- _What is required_
Check each line of the records below for the word "toolbar" and give the number of lines that have it, with nothing added.

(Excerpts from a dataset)
++++++++++
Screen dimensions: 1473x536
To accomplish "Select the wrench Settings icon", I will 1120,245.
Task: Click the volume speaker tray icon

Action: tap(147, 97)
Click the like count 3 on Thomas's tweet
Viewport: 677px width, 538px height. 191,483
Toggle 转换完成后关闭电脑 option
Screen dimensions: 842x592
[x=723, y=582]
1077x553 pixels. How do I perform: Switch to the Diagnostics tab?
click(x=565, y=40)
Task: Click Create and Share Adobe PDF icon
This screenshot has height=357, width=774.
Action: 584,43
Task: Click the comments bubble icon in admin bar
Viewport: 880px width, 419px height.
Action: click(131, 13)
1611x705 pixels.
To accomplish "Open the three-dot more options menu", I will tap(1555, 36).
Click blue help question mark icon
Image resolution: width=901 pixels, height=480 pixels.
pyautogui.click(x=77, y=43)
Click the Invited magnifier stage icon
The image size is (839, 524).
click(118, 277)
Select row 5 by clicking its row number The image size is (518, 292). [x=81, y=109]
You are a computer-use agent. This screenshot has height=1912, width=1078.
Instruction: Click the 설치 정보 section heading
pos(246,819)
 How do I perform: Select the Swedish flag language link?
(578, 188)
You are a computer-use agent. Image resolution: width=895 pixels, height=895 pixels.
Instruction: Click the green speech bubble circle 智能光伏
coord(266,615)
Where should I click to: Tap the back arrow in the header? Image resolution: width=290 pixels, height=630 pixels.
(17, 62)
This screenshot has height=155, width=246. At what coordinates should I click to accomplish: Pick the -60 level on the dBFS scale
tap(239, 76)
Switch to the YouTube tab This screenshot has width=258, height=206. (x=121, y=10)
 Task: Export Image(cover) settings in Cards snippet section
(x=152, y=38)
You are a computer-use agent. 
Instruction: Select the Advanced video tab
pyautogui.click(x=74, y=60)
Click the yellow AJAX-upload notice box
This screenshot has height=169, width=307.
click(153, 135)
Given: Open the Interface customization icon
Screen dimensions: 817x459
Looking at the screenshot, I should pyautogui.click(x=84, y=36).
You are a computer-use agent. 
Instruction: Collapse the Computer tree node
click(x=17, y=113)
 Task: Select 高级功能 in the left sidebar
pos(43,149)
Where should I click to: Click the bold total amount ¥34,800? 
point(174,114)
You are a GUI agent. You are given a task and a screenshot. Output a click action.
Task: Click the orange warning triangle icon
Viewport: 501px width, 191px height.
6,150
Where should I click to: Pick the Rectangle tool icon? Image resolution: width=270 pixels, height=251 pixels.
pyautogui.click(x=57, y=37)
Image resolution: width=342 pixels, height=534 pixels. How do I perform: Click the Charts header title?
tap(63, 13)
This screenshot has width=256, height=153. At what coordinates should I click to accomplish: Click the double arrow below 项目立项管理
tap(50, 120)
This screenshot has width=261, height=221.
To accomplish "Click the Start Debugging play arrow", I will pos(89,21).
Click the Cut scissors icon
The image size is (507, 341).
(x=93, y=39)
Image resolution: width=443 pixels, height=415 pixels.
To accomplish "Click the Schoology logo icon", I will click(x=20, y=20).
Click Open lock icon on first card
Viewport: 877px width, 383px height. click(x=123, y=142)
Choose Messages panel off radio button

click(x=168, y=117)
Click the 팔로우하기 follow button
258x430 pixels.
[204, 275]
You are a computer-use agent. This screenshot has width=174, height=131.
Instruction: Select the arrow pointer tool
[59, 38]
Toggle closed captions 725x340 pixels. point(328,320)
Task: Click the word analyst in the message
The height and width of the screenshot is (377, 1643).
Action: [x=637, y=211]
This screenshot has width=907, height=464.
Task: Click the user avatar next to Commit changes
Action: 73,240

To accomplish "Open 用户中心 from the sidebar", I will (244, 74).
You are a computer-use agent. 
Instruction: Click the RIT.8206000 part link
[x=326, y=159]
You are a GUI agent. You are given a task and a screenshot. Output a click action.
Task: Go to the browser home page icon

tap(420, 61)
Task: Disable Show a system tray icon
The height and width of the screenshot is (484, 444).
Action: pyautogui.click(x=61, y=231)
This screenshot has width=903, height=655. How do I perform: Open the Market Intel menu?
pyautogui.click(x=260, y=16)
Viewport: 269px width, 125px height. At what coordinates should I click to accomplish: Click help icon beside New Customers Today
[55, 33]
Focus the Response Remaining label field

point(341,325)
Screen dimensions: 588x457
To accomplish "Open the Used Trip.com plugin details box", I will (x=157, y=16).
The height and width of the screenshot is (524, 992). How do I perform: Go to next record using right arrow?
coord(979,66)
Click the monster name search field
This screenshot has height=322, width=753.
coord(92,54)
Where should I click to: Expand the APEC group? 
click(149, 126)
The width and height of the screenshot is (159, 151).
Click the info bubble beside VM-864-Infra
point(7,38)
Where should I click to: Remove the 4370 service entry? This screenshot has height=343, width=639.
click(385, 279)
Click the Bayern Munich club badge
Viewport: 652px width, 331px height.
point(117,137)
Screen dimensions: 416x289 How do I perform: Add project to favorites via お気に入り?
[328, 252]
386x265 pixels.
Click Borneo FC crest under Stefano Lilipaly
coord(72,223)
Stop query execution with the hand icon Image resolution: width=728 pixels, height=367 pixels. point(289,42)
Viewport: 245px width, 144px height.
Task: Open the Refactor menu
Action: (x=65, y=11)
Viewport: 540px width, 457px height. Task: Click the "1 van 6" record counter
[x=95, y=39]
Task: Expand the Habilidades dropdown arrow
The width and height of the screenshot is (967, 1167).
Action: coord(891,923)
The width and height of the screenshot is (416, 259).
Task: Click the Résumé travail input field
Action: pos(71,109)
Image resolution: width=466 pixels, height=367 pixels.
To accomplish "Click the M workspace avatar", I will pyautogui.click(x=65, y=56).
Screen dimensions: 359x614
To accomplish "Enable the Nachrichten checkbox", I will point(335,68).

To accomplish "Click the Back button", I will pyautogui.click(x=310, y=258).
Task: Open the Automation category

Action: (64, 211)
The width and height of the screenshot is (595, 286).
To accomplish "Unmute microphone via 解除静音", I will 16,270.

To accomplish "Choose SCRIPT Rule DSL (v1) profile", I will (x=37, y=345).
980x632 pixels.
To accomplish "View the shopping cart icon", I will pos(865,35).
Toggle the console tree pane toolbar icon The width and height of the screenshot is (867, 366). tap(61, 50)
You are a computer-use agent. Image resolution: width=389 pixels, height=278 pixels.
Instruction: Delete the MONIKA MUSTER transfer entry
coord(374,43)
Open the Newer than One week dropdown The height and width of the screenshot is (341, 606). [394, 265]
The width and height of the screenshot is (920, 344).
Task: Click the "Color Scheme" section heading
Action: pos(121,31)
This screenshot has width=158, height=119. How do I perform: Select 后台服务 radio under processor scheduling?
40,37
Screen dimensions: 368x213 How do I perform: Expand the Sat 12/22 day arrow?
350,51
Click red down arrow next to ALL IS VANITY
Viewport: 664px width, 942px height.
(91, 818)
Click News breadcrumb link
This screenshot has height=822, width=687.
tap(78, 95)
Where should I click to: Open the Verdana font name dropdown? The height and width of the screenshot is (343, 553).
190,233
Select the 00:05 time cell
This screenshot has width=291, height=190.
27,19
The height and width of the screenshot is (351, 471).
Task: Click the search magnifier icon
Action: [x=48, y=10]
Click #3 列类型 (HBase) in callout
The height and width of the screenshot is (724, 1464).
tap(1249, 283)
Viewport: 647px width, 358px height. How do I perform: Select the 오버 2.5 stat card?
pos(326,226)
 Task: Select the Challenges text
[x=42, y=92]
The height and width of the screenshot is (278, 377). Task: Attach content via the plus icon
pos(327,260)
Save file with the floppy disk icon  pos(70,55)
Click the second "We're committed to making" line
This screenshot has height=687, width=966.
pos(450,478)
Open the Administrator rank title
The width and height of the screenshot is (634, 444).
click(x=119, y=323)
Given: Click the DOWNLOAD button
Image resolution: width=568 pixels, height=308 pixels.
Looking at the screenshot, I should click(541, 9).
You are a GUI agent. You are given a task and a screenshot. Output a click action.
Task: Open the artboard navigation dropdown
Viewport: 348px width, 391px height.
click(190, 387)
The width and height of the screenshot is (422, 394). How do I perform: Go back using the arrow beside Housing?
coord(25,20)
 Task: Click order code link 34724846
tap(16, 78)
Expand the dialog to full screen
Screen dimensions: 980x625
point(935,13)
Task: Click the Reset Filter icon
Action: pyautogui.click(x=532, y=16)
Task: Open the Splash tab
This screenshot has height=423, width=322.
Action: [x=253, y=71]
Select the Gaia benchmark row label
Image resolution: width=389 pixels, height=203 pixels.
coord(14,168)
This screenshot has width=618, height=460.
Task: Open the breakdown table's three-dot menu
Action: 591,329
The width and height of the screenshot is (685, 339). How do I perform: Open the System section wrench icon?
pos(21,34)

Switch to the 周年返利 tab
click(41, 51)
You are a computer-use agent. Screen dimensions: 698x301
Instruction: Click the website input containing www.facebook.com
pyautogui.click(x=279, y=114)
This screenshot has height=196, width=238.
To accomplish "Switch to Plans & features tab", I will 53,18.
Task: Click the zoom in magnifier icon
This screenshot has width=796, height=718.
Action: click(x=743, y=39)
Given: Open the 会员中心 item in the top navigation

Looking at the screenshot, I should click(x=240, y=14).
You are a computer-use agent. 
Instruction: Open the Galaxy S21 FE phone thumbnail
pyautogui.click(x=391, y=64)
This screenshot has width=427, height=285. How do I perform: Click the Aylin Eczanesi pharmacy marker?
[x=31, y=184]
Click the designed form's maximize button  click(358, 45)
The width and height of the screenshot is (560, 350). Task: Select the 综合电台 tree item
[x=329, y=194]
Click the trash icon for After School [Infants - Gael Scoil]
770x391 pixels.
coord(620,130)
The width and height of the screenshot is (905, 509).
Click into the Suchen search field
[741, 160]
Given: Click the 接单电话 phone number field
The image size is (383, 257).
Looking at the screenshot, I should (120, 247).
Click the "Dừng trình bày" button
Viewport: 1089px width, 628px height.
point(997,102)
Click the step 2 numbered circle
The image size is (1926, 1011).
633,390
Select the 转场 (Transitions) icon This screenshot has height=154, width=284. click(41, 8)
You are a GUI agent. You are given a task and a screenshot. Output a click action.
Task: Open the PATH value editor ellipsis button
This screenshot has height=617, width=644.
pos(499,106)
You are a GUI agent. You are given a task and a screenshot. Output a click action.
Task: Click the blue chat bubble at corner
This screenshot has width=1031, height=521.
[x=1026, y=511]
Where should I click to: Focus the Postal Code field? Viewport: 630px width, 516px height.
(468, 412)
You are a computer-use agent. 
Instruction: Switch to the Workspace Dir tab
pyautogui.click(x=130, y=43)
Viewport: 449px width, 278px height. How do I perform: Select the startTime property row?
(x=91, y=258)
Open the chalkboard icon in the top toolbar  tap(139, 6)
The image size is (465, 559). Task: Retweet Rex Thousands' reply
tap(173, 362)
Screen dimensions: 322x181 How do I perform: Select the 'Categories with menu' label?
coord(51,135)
++++++++++
- _Finished task_
2